The alien water really is pretty damn good.

***

Epping Forest, 1943

A little way along the track the trees began to peter out, the open spaces between them growing wider and more frequent. There was an old house down here, a ruin. It had been a fine place once, Jack guessed. Proper stately home. Fountains, topiary -- all that kind of thing. Now it was gutted, smoke-blackened, the bedrooms and sitting rooms all open to the sky. The walls still stood, but the house was an empty shell, its windows glassless holes. You could see all the way through it, from the front to the back. Around the house, the forest was slowly reclaiming the land, trees advancing through the gardens and across the lawns. Tough, fibrous briars had begun attaching themselves to the brickwork. Those spaces that had been rooms were carpeted now with the same purple willowherb that crept across the bomb-scarred cities of England.

"I don't really like this place," said Estelle. "I always feel as though it's watching me."

"I know what you mean. You expect it in the city, but... kinda weird to find all the way out here. I guess there was a fire."

"All those windows, just looking out at nothing. They're like horrible dead eyes."

He put an arm around her. "Come on," he said. "Let's go."

They followed the footpath back to the road, between fields of some plant Jack didn't recognise. Beet or something.

"You know what we should do?" Estelle said. She'd broken a switch of hazel from a hedge and was swinging it at the nettles as she walked. "We should make a vow."

"Yeah?"

"Yes. Well, since we're not going to live very long anyway. I think we should vow to be together forever and ever until we die. How does that sound?"

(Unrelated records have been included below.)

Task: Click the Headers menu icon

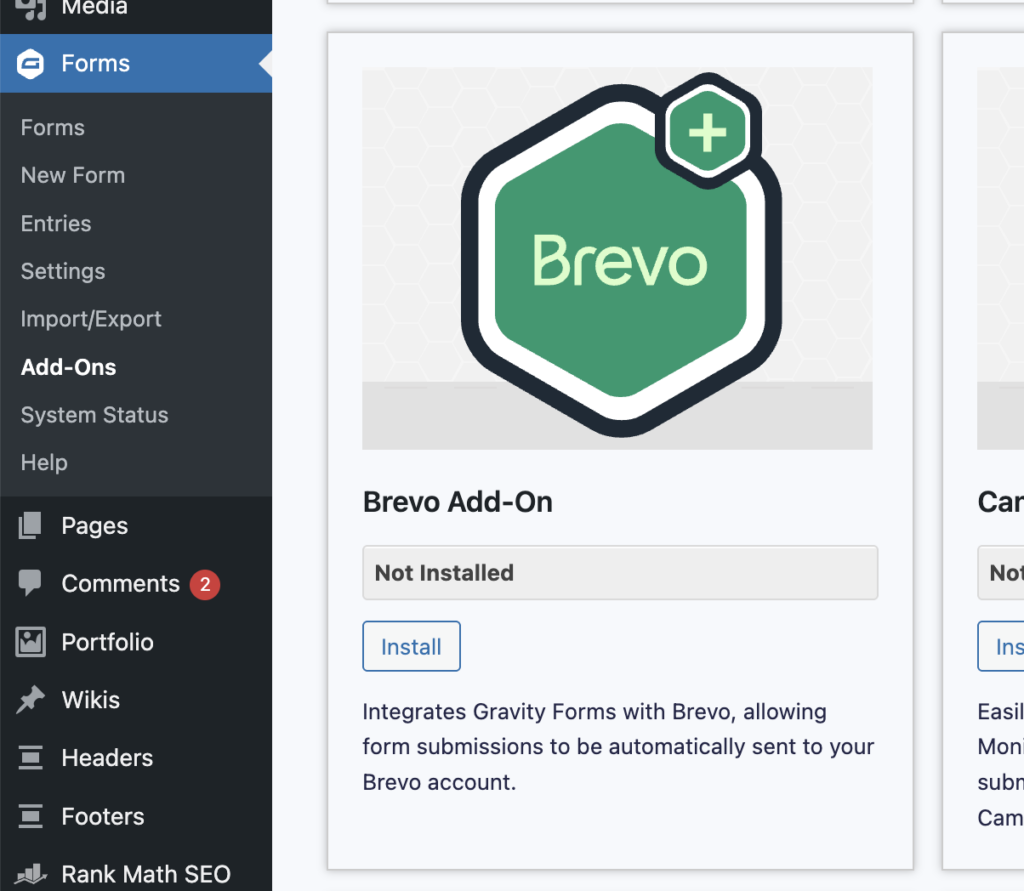Action: tap(30, 759)
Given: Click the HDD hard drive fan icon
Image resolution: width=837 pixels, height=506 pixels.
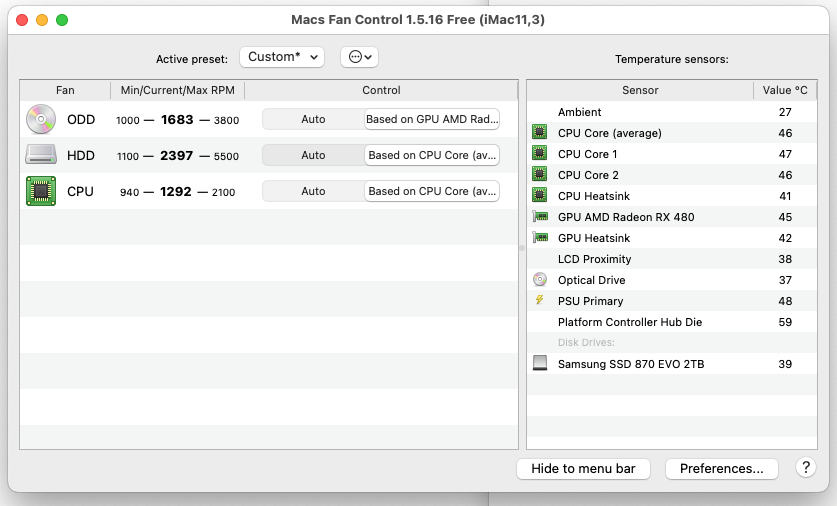Looking at the screenshot, I should pyautogui.click(x=41, y=155).
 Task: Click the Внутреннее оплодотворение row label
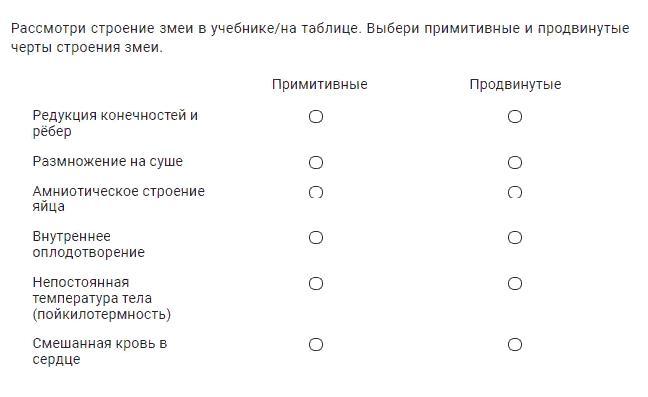[88, 244]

He laughed. "Ridiculous. Wonderful."

"Come on then, let's do it! We ought to sign it in blood, really." She looked around her, frowning. "We could sting each other with nettles. What about that? To prove how serious we are."

"No! Really, I think we can do without that."

"Sure?" She flicked a clump of uprooted nettles at him with her stick, and he yelped and backed away, laughing.

"Yes, I'm sure! God, you're such a child!"

She stuck out her tongue at him. "Shut up, old man. You're right, though. We don't need them. We've just got to say to each other, 'I promise to stay by your side forever and ever, until we die.'"

"Go on then."

She rolled her eyes. "I just did! Your turn."

"Okay. I promise to stay with you forever and ever. There."

"Till we die."

"Till we die," he repeated. "To the end! For all eternity! That okay?"

She nodded. "Thank you," she said. "I do appreciate it."

They walked on in silence, until the road came into sight.

"Well, here's our trusty vehicle," said Jack, nodding at the car.

"So she is."

"Hey." He stopped and looked at her. "Did we just get married or something, back there?"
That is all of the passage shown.